[Opening Extracted records section]
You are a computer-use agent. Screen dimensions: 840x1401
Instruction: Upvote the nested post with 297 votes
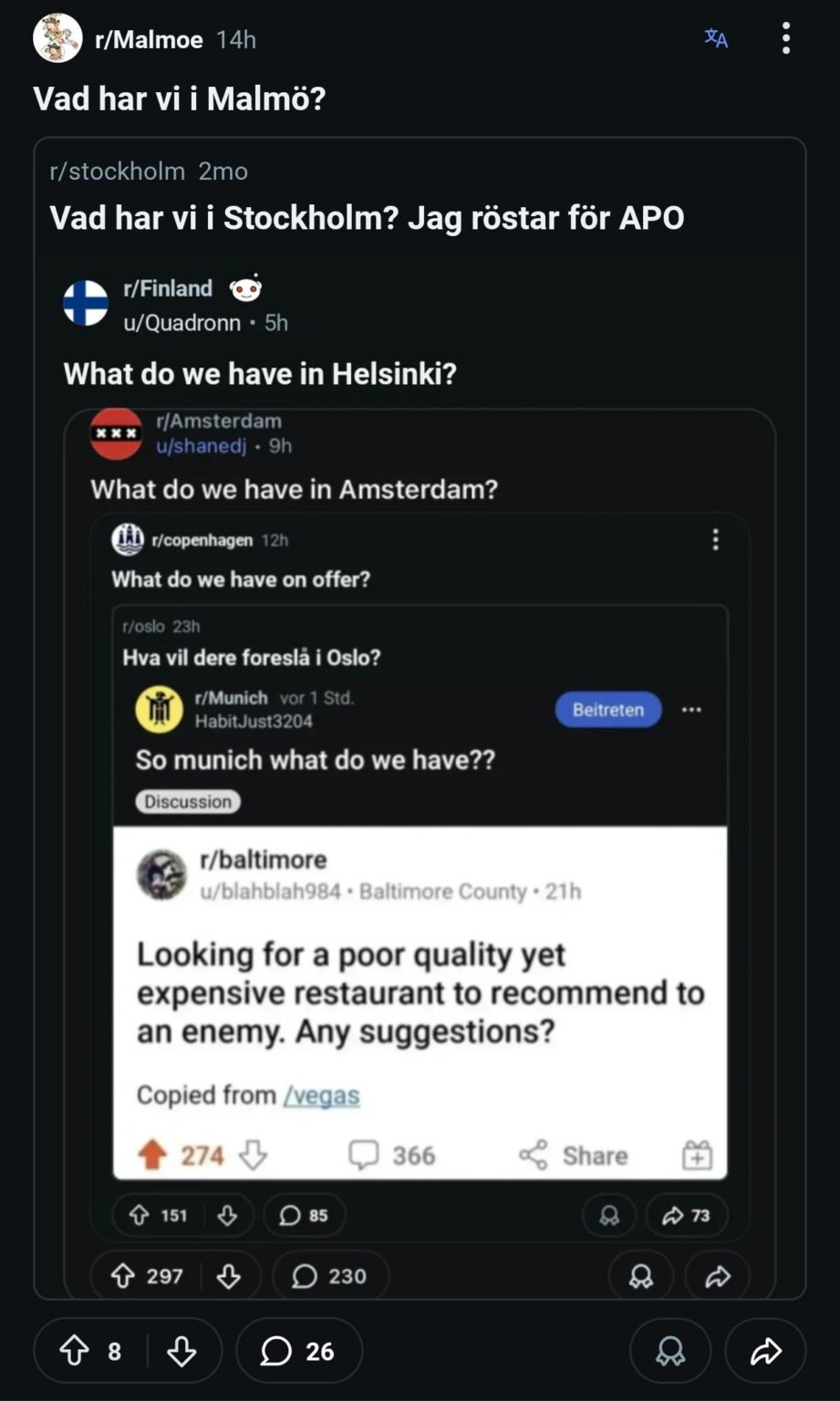point(122,1276)
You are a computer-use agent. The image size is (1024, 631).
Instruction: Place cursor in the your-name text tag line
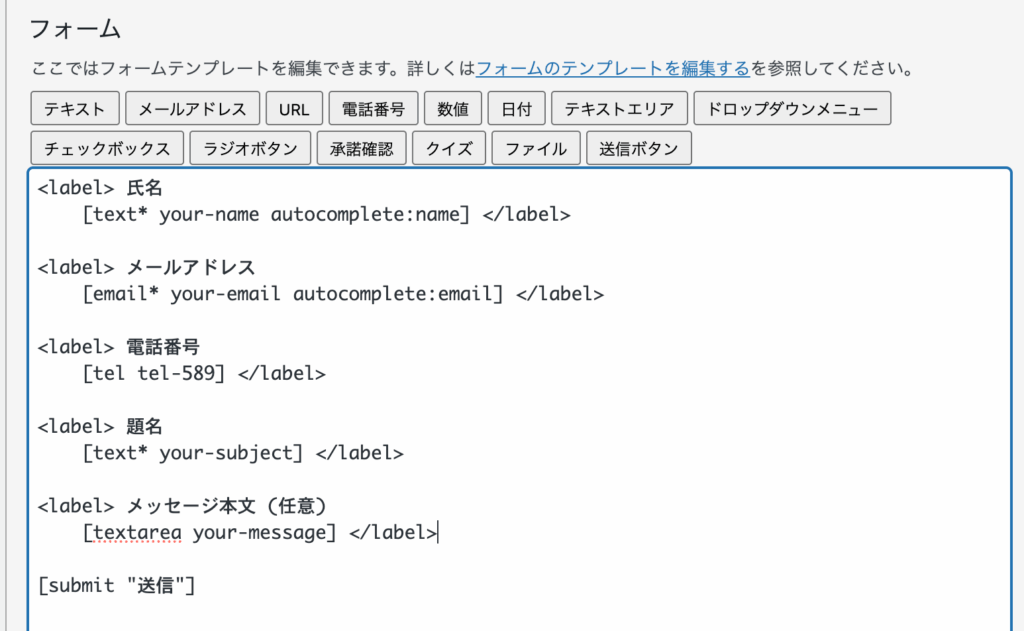275,214
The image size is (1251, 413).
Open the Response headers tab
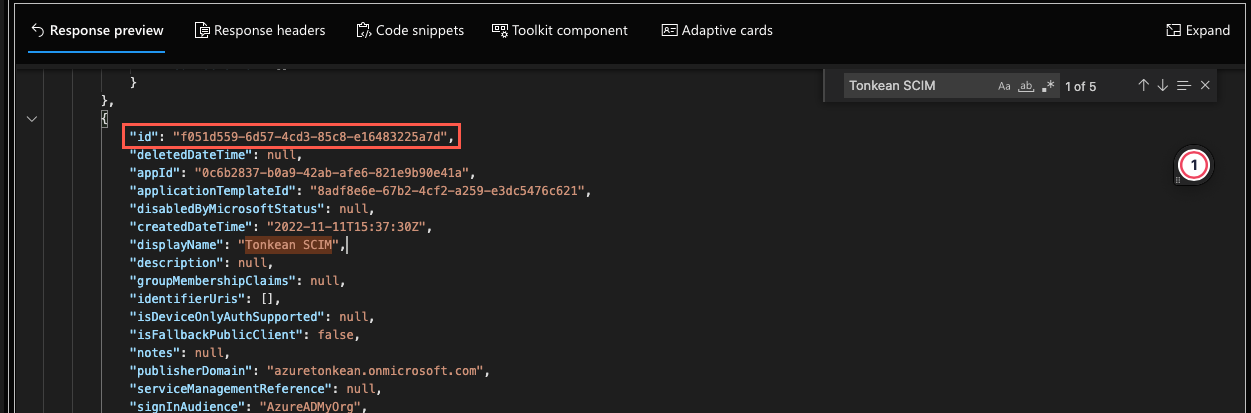260,31
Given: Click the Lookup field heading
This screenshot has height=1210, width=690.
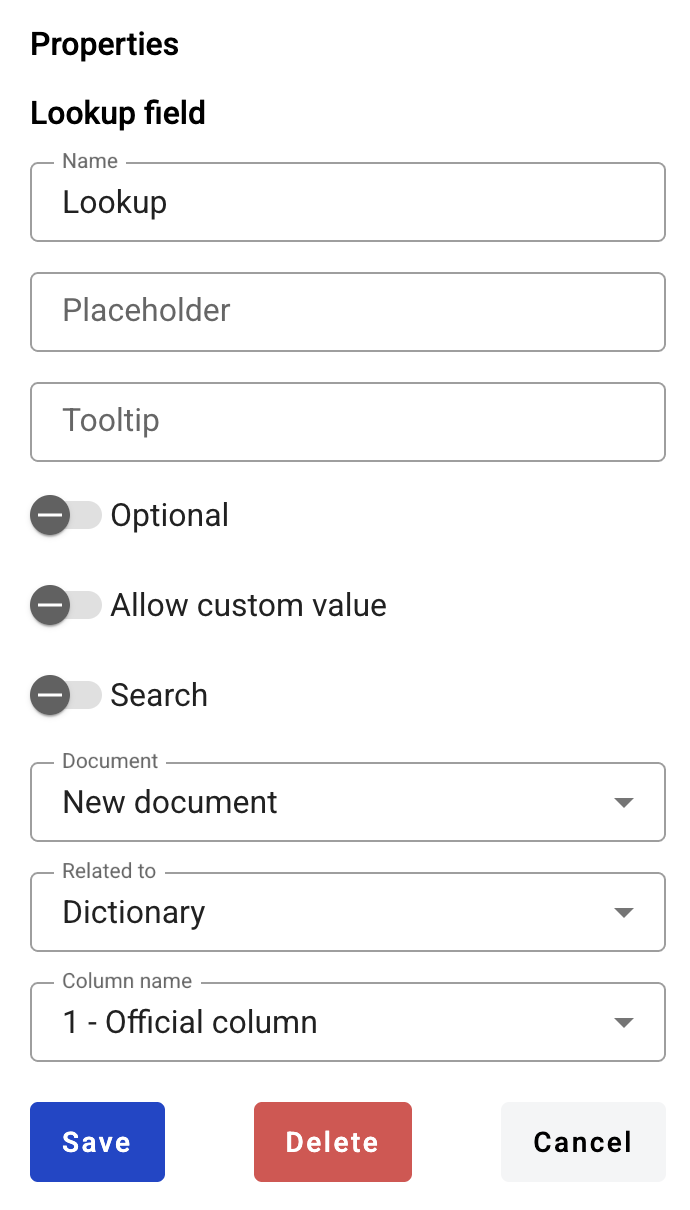Looking at the screenshot, I should tap(117, 113).
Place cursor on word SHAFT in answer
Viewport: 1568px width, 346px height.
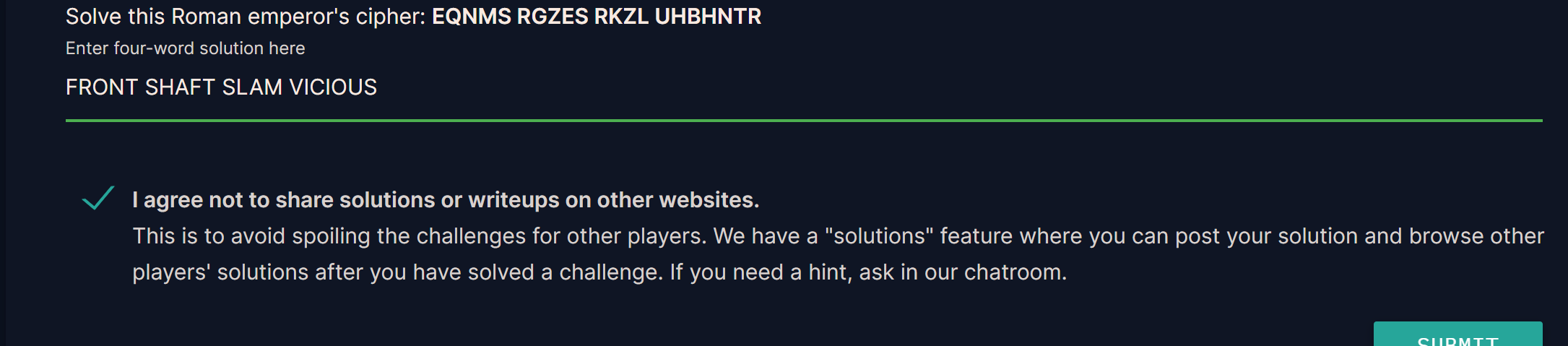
[Closing Extracted records section]
What you will do - I need the lines from the one holding "Given: Click the Lookup field heading" through the last line of the entries set down exactly, with every picture left out.

Task output -
Given: Click the Lookup field heading
This screenshot has height=1210, width=690.
Looking at the screenshot, I should tap(117, 113).
Place cursor on word SHAFT in answer
Viewport: 1568px width, 346px height.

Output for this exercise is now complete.